By Louis van Wyk
The civil unrest that broke out in Nanterre, France on June 27, 2023 should serve as a warning to Western civilization at large of what may be coming. The riots broke out after a police officer shot dead the 17-year-old teenager, Nahel Merzouk, in his car.
It’s an incident that is being investigated and therefore I will not judge who was right or wrong from a legal point of view until a court ruling is made. It would be ridiculous if I (like most social media users) made such a decision based on hearsay and a small piece of footage. However, I am fully prepared to express my opinion sharply and without hesitation regarding the West’s core problem.
The extremity and violence of the riots suggest that it extends beyond the death of the teenager. It’s an attack on the French government and the wider society as a whole, which suggests that reconciliation and civilized coexistence between French civilization and the communities that came into existence mainly through immigration has completely failed.
But France and the West’s political and social problems are not so much external as they are internal. Western civilization’s right to exist is threatened by a broad macro-feeling and mentality of guilt, mostly over the West’s history that includes oppression and slavery. And a feeling of guilt’s greatest danger is that it can be exploited by your opponent. The first step is that you acknowledge your guilt and the second is that you must realize that acknowledgment is not enough, you must now offer compensation.
Europe’s sense of guilt has already spilled over into compensation when it opened its borders to millions of immigrants in particular in 2015. The so-called “compensation” by the West did not stop there. In the New York Post-article dated February 13, 2021, writes Ayaan Hirsi Ali: “In Europe, the multicultural approach has often meant turning a blind eye to human rights abuses such as female genital mutilation and child marriage. After all, why risk offending?”.

This exaggerated political correctness is then applied in parallel with the extremely dangerous liberalism of the 21st century. It is important to focus on this specific liberalism and not to use the term only left and right as a beating stick. The extreme liberalism that the West is dealing with here is mainly based on the idea that cultural groups, communities and peoples that share common elements and characteristics such as language, faith and traditions are old-fashioned and that society really only consists of individuals and people who are universally the same.

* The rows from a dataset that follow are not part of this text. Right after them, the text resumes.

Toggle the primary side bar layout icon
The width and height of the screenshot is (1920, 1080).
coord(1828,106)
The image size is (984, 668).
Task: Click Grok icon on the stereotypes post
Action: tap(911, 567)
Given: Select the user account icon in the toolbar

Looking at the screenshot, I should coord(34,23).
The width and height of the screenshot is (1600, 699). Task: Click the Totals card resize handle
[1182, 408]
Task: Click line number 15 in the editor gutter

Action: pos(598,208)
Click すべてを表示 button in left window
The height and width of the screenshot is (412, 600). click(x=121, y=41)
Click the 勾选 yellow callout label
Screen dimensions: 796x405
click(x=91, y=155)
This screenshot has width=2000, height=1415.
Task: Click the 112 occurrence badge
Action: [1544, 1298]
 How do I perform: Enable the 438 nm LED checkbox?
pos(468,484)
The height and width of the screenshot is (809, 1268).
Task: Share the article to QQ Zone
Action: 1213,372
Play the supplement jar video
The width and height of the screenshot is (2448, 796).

And thus the West, for example, began to give up its national Christian identity, something that had been one of its strongest pillars for a millennium. If Western civilization wants to survive, it will have to make the following move: That what is Western must be cherished and protected. You can tear down and give up your identity under the pressure of guilt and political correctness, but don’t think for one moment that the leaders leading the riots in France will be willing to do the same.